You could alter it a number of ways.

  • You could substitute the "his" referring to other fighters for "their", to help differentiate between Floyd Mayweather and other fighters.

"Whom (who was in their prime) has Floyd Mayweather fought in his career?"

  • Maybe see if there's another way of phrasing what you're trying to say. e.g. would it be sufficient/appropriate to say:

"Which top-level boxers did Floyd Mayweather fight during his career?"

"Which boxers did Floyd Mayweather fight during their prime?"


"I want to question whether Floyd Mayweather has fought any boxer during the boxer's best, so is it okay to use the relative clause 'who was in his prime' to describe the word 'whom?"

No.

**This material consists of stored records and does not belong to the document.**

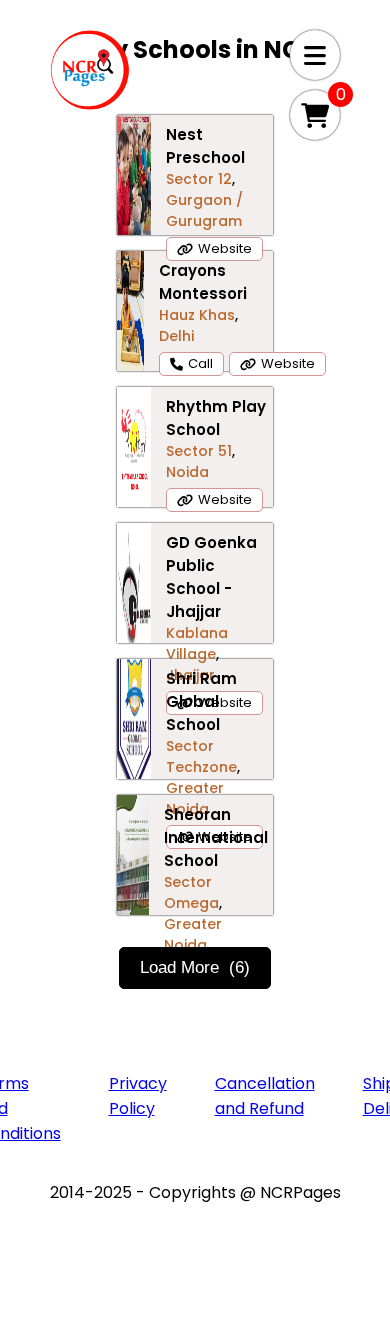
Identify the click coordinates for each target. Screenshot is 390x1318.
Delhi (176, 336)
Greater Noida (195, 798)
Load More (195, 967)
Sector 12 (199, 179)
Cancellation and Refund (265, 1096)
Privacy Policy (138, 1096)
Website (225, 248)
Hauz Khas (197, 315)
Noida (187, 472)
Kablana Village (197, 643)
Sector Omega (191, 892)
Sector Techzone (201, 756)
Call (200, 363)
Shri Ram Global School (201, 701)
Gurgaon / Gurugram (204, 210)
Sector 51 (199, 451)
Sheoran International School (216, 837)
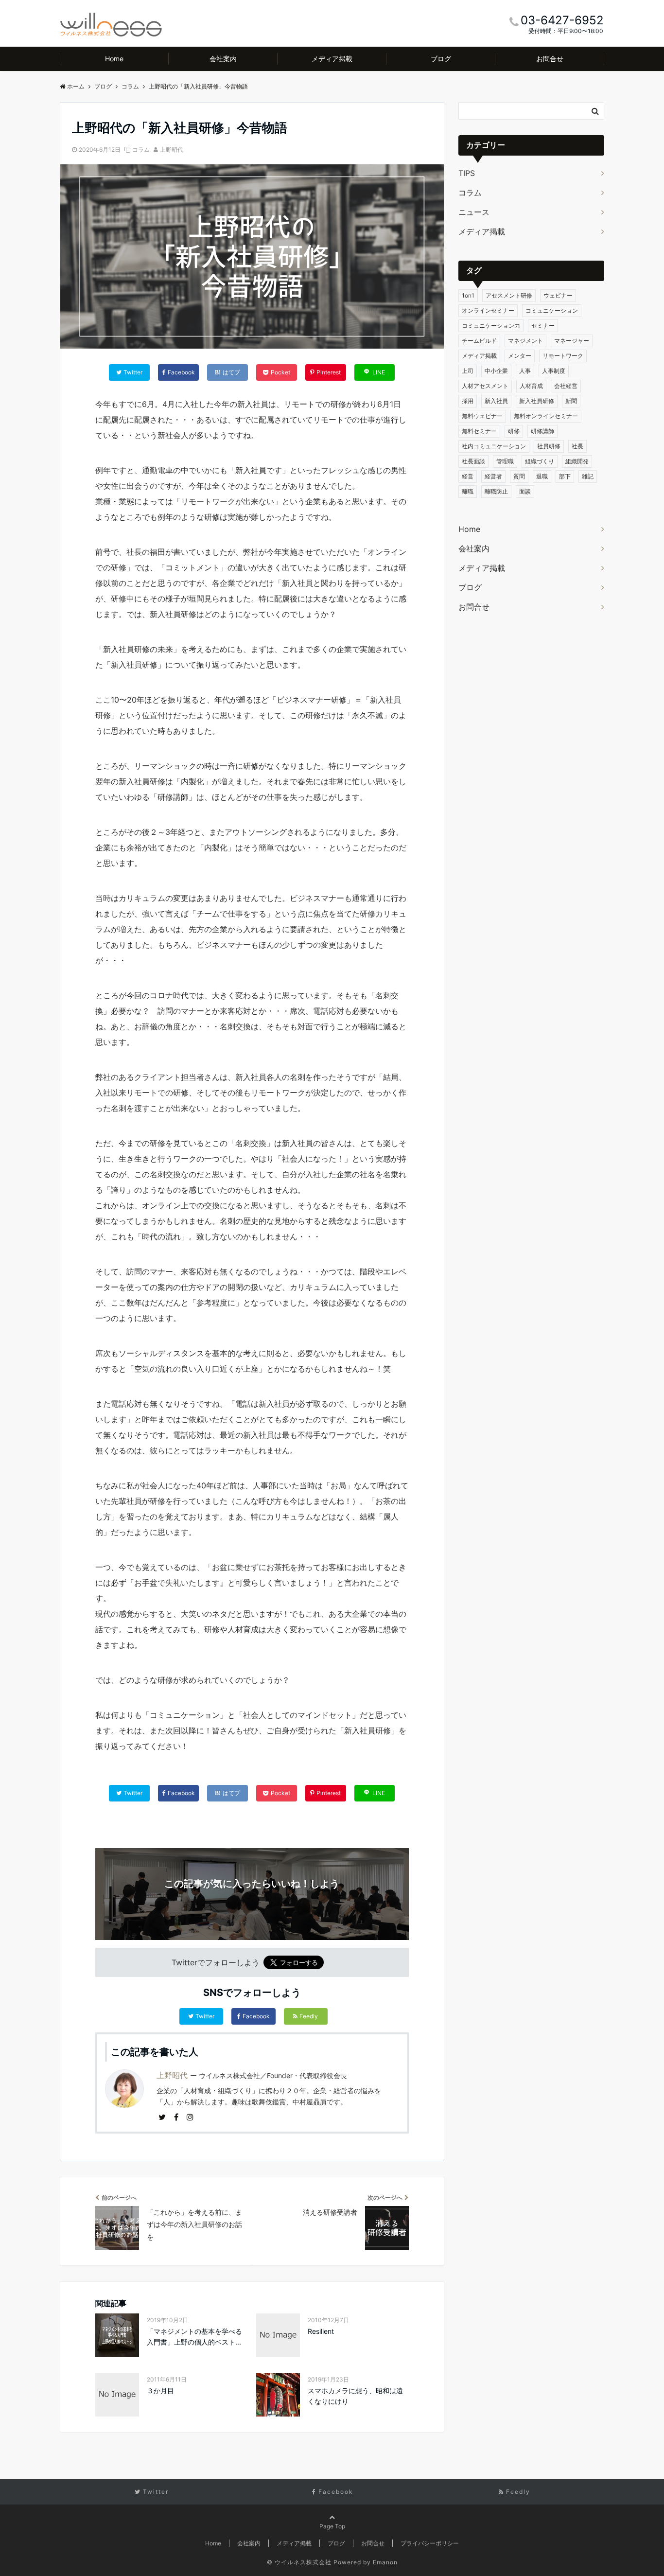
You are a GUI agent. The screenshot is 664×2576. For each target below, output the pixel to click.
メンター (519, 355)
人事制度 (553, 370)
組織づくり (539, 461)
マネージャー (571, 340)
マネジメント (525, 340)
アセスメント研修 (509, 295)
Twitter (204, 2016)
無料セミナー (479, 431)
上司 (467, 370)
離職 (467, 491)
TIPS (466, 173)
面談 (525, 491)
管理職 (505, 461)
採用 (467, 401)
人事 (525, 370)
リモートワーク (562, 355)
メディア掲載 (332, 58)
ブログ (441, 58)
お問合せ (549, 58)
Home (114, 58)
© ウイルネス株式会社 (299, 2562)
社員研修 (548, 446)
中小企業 (496, 370)
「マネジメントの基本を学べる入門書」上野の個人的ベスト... (194, 2336)
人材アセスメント (485, 385)
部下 (565, 476)
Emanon (385, 2562)
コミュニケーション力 (491, 325)
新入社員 (496, 401)
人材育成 (531, 385)
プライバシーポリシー (430, 2543)
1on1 (468, 295)
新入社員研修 (536, 401)
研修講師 (542, 431)
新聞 (571, 401)
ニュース (473, 212)
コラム (141, 149)
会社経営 (565, 385)
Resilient (321, 2331)
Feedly (308, 2016)
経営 (467, 476)
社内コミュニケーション (494, 446)
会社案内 (223, 58)
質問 (519, 476)
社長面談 (473, 461)
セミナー (543, 325)
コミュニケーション (551, 310)
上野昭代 (171, 149)
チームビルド (479, 340)
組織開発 (577, 461)
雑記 (588, 476)
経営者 (493, 476)
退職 (542, 476)
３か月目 (160, 2390)
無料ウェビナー (482, 416)
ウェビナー (558, 295)
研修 (514, 431)
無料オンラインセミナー (546, 416)
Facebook (256, 2016)
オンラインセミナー (488, 310)
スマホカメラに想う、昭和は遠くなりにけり (355, 2395)
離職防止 (496, 491)
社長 (577, 446)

It would be better to use some variation of TrevorD's suggestion,

"Which boxers, if any, has Floyd Mayweather fought while they were in their prime?"


Based on my understanding of what you are trying to say you should actually use the past perfect "had fought" not the present perfect because FM is no longer fighting thus, you are talking about a finished time in the past or you can use the past simple "did FM fight..." Also, "Whom who" should never be used as such because "who" is used as the subject and "whom" is used as an obect of a clause.

Ex. "Who would like more juice?" Ex. "The children to whom the clothes were donated...."

"Whom who was in his prime has Floyd Mayweather fought in his career?" would be better rephrased as "Throughout his career, had Floyd Mayweather fought anyone who was in his prime?" OR "Throughout his career, did Floyd Mayweather fight anyone who was in his prime?"